*EXERCISE INSTRUCTIONS*:
Instruction for the listing below: copy exactly, and only, the lines from the one holding "Task: Go to next reverb preset arrow" through its last line, omitting any picture.
*** Opening RECORDED DATA ***
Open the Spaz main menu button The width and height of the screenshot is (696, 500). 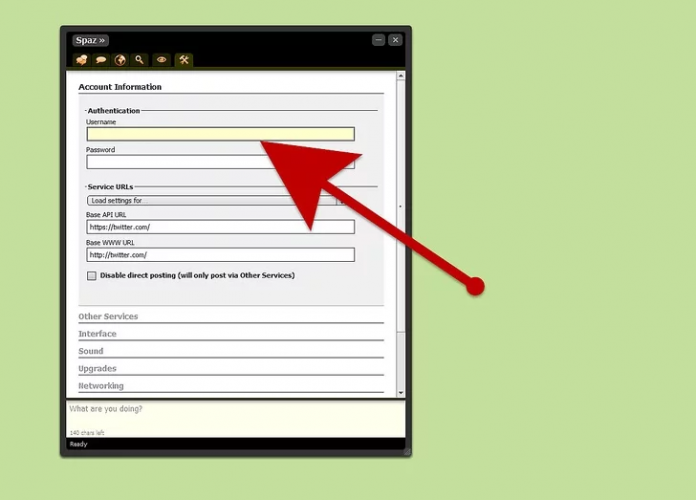pyautogui.click(x=89, y=40)
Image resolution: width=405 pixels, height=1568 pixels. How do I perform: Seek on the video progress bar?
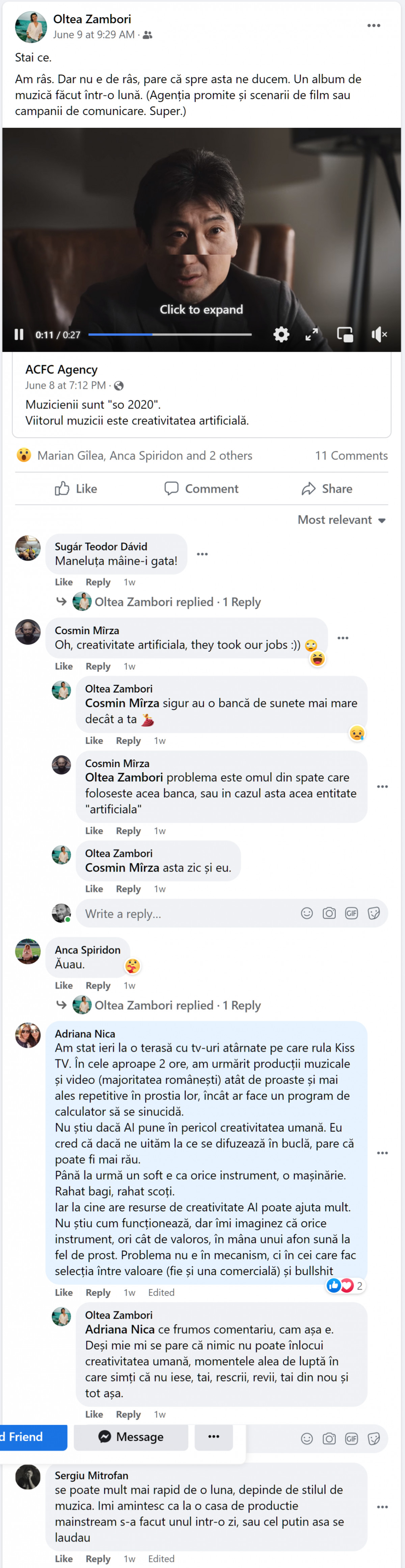(x=169, y=334)
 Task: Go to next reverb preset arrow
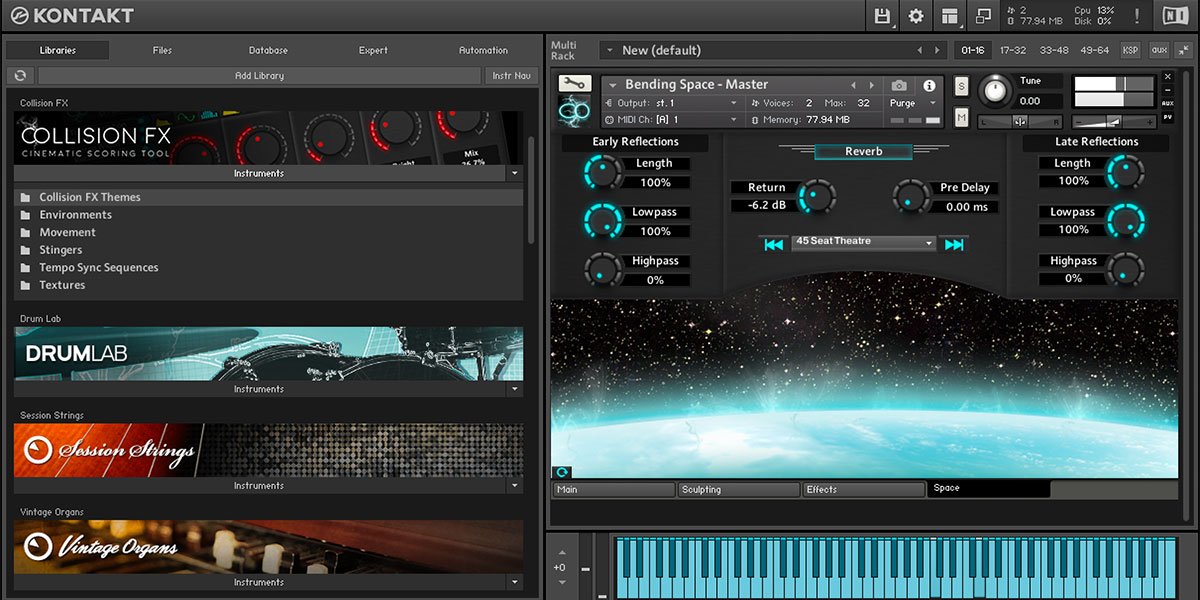(x=954, y=244)
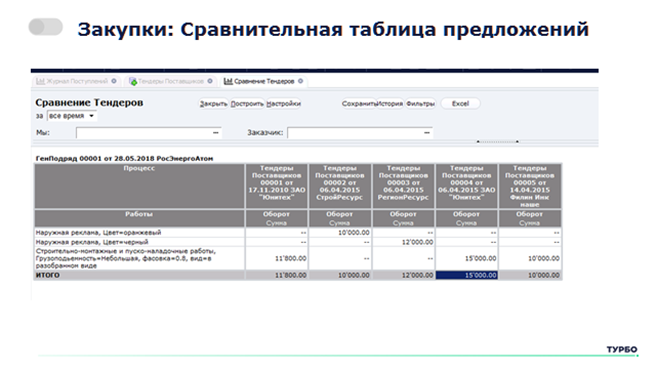Close the Сравнение Тендеров tab
The image size is (656, 369).
[x=300, y=81]
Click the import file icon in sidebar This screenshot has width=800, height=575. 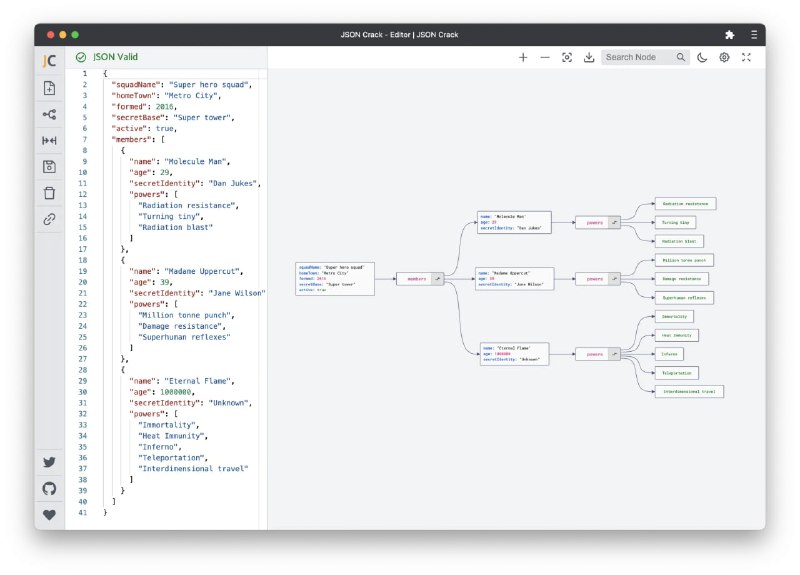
*** Closing RECORDED DATA ***
*RESULT FOR THIS TASK*:
 Task: Go to next reverb preset arrow
(x=954, y=244)
Close the Сравнение Тендеров tab
The image size is (656, 369).
[x=300, y=81]
Click the import file icon in sidebar This screenshot has width=800, height=575. 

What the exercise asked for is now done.